Onyema had while commenting on the report, said: “Sustainability is a critical component of our business strategy and publication of this inaugural report marks a significant step towards greater transparency and robust engagement with our stakeholders and the communities that we operate in.

“It is about responsible and inclusive investment services, increasing opportunity, preserving resources, improving lives, creating jobs and meeting the needs of the various stakeholders that we serve. We will continue to leverage our CSR platforms to share how, through efficient utilisation of resources, support of our committed employees and partners; we are transforming lives and communities.”

Supporting Economic Growth

He added: “At the NSE, we are committed to supporting economic growth by ensuring an efficient and sustainable capital market. This also includes our obligation to deliver a sustainable organisation through responsible financial and investment services, engaged and talented people, community contributions and environmental stewardship.
The exchange’s transformation journey has led to the diversification of its business in accordance with best practice based on global trends in responsible finance and changes in the macro environment. This process led to the establishment of a Corporate Social Responsibility unit in 2013 and the institution of our Strategy. We adopt best practice with respect to corporate governance, recognising its importance to achieving our vision. We ensure that all our dealings with stakeholders are conducted to the highest ethical standards.

Onyema said the national council is responsible for providing oversight for the NSE’s business and financial affairs, strategy, structures and policies; monitoring the exercise of any delegated authority; and dealing with challenges and issues relating to corporate governance, corporate social responsibility and corporate ethics.

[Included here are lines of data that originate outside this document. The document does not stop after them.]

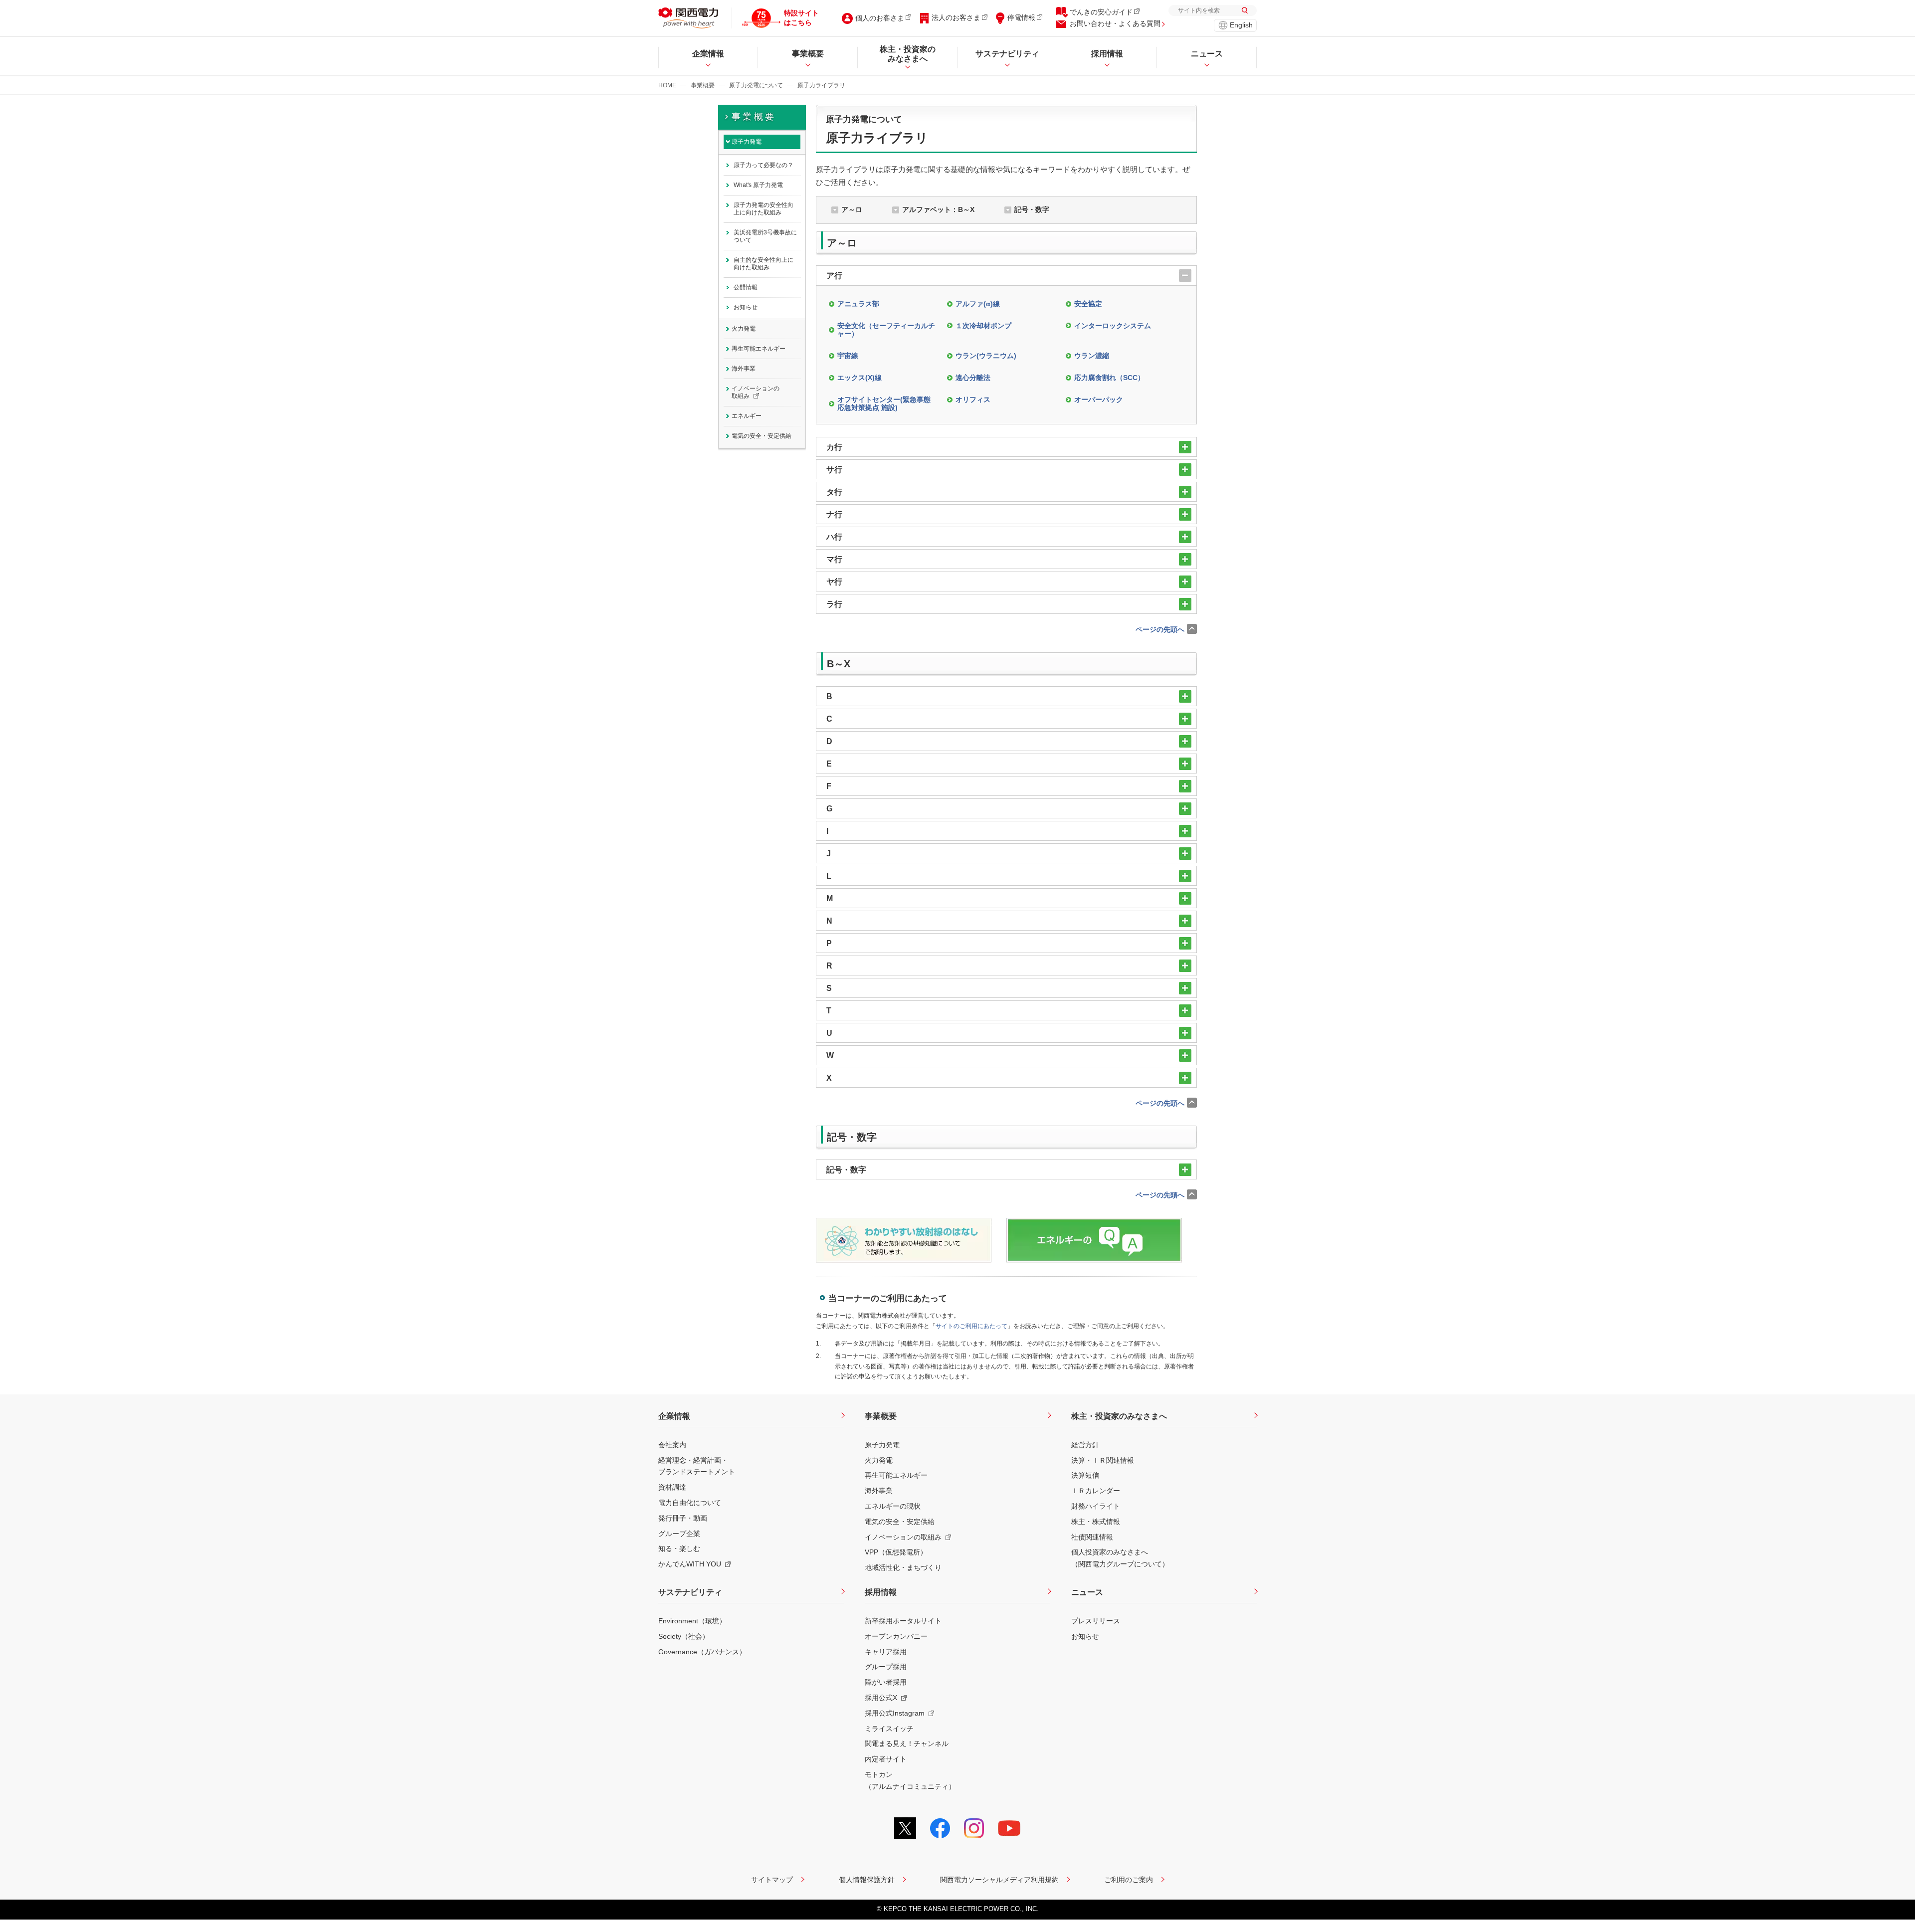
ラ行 (834, 604)
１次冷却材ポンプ (983, 326)
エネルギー (747, 415)
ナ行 (834, 514)
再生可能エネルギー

“As the NSE is a self-regulatory organisation, the Council is also responsible for ensuring that it meets all the conditions of its license as prescribed by the Securities and Exchange Commission (the apex regulator of the Nigerian capital market,, and contained in the in the Investment and Securities Act, 2007. In 2015, we plan to increase our stakeholder engagement, encourage employees to get more involved in our operating community and commence the process of phased introduction of Sustainability Disclosure in the Nigeria Capital Market. We welcome your comments and are open to suggestions that will enhance our future endeavours,” he said.

CSR Governance and Strategy

“We operate in Africa’s largest economy and this unique position places significant responsibilities on us to support growth across multiple industries. It is imperative that we provide an efficient and sustainable capital market. In order to do so, we must create long-term value for our stakeholders by embracing opportunities, whilst at the same time managing the risks that derive from economic, environmental and social change.

“In recent years we have sought to align our CSR strategy with global best practice, and in particular with the evolving expectations of sustainable and responsible finance. We have focused our strategy and the CSR governance structure that supports it on two central ambitions: To make responsible and sustainable business practices a core competence of our organisation, integrated into our daily business decisions and operations. We will also provide opportunities for our stakeholders to make positive contributions towards a sustainable future, through new and innovative investment products,” he said.